Study staff performed a detailed physical exam on all infants at 1 and 6 weeks after the procedure using standardized follow-up forms to guide their examinations. At infants' 6-week visits, parents completed a satisfaction survey during which they were asked to rate their level of satisfaction with the procedure outcome using a scale between 0 and 100, where 0 = not at all satisfied and 100 = completely satisfied. Study participants who missed their scheduled visits were followed up at home.
Evaluation of Adverse Events
Any observed complication was referred to study staff and recorded on an adverse events form. We categorized adverse events as mild, moderate, or severe based on criteria previously defined by the WHO.15 Mild bleeding episodes were defined as requiring pressure to control, moderate events required placement of a suture, and severe events were those requiring transfusion. We defined mild infections as requiring local cleaning, a moderate one as needing application of topical antibiotic ointment, and severe ones as requiring systemic antibiotics. A surgical revision was always classified as a severe cosmetic adverse event.

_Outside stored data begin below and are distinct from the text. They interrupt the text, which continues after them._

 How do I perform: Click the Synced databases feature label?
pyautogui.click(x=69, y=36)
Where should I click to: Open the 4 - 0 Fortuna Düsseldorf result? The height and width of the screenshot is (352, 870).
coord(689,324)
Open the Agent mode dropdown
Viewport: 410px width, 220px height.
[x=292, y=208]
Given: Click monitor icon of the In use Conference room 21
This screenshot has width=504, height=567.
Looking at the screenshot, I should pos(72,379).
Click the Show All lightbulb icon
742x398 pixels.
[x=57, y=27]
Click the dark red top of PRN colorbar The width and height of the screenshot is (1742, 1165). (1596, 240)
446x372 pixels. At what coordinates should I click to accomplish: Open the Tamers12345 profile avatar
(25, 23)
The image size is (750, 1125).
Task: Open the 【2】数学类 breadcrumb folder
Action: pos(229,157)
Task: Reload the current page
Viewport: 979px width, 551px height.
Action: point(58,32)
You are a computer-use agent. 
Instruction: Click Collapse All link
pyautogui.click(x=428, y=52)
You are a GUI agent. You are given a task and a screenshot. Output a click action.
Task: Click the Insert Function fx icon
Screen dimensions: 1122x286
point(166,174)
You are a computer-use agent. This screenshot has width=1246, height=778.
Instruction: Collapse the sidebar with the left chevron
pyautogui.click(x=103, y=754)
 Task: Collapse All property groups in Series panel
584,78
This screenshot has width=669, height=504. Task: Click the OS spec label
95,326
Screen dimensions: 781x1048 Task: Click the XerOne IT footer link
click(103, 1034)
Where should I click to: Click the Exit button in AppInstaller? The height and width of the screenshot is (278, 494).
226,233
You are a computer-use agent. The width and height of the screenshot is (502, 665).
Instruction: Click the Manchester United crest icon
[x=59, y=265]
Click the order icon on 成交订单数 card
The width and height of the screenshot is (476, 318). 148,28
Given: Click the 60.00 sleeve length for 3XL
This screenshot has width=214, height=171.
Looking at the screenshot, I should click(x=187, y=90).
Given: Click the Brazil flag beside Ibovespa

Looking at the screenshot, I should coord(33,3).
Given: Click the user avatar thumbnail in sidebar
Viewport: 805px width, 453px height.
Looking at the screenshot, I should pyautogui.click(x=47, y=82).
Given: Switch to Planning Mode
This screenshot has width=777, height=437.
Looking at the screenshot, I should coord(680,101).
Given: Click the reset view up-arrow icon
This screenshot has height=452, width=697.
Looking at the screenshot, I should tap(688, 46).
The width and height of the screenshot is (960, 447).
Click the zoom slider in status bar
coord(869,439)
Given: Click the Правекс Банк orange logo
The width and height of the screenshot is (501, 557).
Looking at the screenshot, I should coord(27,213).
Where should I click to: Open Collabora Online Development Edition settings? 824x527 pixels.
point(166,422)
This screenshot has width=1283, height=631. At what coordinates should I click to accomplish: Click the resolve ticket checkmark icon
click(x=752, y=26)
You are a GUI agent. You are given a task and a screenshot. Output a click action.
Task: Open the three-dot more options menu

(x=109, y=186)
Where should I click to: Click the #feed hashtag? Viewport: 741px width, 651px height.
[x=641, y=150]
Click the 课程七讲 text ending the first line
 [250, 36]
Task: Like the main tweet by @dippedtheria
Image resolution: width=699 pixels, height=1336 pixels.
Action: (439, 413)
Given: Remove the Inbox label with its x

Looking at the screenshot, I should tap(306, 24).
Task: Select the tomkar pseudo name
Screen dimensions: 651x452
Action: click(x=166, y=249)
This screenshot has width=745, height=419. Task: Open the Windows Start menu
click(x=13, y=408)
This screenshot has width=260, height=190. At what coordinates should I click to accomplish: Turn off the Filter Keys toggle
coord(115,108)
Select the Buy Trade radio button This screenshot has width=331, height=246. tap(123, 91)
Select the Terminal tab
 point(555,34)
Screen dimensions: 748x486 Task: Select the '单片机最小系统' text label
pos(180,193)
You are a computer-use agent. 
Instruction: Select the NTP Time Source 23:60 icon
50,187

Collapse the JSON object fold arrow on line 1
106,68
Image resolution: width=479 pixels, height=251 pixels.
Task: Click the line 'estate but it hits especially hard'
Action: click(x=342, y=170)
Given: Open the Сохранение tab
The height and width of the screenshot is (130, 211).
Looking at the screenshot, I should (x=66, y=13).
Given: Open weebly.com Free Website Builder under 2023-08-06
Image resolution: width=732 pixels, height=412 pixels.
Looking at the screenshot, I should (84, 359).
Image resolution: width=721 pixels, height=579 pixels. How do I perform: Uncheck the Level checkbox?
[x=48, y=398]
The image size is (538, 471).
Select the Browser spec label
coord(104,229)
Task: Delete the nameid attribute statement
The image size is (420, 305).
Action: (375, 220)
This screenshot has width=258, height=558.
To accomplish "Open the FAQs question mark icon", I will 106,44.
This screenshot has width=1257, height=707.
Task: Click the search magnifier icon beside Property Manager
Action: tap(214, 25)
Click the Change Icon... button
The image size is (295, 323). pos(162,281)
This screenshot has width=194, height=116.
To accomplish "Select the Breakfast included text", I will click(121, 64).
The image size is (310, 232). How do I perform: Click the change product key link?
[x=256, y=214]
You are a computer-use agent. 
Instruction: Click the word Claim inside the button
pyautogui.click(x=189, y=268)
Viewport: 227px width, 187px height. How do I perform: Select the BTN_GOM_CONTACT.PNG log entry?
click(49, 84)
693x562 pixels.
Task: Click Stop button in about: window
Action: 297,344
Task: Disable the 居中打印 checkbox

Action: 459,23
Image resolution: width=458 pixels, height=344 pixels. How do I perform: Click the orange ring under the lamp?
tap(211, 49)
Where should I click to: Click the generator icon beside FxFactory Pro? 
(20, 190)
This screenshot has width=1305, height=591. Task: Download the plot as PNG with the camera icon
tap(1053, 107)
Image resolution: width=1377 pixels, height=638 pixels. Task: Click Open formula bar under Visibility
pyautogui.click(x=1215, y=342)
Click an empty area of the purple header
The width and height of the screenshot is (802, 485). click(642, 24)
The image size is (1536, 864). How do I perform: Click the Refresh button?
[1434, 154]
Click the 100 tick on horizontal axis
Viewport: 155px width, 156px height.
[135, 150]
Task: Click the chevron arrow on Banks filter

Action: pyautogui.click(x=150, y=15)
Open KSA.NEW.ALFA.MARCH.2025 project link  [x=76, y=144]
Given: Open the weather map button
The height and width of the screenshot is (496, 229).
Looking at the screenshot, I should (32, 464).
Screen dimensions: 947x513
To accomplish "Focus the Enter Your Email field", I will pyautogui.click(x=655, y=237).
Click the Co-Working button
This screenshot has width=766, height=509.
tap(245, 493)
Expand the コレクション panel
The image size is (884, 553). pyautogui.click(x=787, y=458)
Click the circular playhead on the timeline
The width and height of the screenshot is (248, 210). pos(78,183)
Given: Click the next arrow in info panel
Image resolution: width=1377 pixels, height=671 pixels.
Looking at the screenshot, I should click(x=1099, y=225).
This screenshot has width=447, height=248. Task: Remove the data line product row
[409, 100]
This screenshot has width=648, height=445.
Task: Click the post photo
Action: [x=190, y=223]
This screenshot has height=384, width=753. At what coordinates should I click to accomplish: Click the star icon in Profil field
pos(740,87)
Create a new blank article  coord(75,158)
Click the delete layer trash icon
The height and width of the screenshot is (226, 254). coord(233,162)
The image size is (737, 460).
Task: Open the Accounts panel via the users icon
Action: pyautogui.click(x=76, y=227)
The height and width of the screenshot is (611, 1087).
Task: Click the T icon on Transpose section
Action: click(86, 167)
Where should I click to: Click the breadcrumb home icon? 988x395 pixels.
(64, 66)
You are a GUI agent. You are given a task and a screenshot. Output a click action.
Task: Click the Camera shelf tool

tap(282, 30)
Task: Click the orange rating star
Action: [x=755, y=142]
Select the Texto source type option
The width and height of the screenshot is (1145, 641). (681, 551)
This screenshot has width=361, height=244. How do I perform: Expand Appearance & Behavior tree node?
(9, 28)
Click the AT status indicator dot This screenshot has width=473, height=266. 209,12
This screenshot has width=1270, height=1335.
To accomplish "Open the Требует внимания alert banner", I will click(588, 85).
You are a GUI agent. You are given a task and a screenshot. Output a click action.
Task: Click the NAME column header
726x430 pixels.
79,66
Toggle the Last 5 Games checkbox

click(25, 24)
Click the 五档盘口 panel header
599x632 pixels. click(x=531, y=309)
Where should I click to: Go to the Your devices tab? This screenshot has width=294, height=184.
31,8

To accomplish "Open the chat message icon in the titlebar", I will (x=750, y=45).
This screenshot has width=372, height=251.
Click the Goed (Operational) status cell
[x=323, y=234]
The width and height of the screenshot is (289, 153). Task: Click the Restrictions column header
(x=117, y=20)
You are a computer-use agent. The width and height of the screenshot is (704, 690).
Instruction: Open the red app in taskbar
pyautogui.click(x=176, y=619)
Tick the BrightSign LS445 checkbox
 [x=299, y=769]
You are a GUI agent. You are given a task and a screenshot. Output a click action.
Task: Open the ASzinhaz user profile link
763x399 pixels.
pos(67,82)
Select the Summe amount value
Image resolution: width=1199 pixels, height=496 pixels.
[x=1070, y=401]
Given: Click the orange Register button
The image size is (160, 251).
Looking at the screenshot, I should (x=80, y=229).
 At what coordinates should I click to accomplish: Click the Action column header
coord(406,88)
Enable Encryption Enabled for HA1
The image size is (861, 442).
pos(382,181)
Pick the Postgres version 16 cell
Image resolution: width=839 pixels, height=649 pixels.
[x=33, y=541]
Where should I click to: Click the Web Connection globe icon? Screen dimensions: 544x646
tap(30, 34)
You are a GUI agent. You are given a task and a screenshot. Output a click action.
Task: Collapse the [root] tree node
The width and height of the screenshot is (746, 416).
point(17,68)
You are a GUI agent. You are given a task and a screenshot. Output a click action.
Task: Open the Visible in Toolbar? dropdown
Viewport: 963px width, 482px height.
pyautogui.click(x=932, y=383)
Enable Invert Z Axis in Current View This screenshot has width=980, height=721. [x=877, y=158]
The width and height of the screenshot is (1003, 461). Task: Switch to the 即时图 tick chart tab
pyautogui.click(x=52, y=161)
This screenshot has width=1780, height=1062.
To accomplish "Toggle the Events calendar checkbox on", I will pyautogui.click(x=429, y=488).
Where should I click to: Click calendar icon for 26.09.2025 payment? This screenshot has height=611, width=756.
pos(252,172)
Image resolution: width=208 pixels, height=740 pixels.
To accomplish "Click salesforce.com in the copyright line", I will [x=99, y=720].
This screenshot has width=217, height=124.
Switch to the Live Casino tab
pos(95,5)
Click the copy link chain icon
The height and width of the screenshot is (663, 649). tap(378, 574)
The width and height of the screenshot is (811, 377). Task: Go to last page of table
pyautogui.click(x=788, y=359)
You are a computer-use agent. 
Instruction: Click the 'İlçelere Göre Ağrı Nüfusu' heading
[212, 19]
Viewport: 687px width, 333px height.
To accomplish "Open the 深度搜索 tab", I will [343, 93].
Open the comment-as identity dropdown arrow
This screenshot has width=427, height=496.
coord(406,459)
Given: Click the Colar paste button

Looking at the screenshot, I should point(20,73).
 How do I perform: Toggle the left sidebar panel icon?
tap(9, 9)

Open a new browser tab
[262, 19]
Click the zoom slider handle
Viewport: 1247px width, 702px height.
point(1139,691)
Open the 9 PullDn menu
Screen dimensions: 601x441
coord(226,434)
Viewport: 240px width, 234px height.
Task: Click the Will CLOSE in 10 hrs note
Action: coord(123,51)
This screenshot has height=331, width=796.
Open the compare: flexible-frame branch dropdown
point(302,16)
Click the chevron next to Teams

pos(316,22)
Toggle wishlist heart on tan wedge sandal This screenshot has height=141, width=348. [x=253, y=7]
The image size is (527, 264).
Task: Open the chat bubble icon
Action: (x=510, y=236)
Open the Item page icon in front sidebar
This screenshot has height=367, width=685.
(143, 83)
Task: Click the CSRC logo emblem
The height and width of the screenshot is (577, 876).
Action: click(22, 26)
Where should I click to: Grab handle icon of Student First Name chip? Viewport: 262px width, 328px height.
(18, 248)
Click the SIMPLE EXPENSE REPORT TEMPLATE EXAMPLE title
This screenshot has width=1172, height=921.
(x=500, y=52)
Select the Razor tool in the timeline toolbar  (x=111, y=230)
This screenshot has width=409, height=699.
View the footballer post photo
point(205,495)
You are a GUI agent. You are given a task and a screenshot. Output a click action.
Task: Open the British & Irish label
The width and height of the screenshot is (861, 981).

Descriptive statistics were used to summarize provider, parental, and infant characteristics. Differences in provider, parent, and infant characteristics between the 3 NMC methods were compared using the nonparametric Kruskal–Wallis test for continuous variables and the Pearson χ2 test for categorical variables. Providers ranked the 3 methods according to preference and ease of use, and the method with the highest rank was tallied. Mean parent satisfaction scores and procedure times were compared across the 3 circumcision methods, first using a 1-way analysis of variance model. Pairwise differences were evaluated using the Tukey HSD test to control for multiple comparisons.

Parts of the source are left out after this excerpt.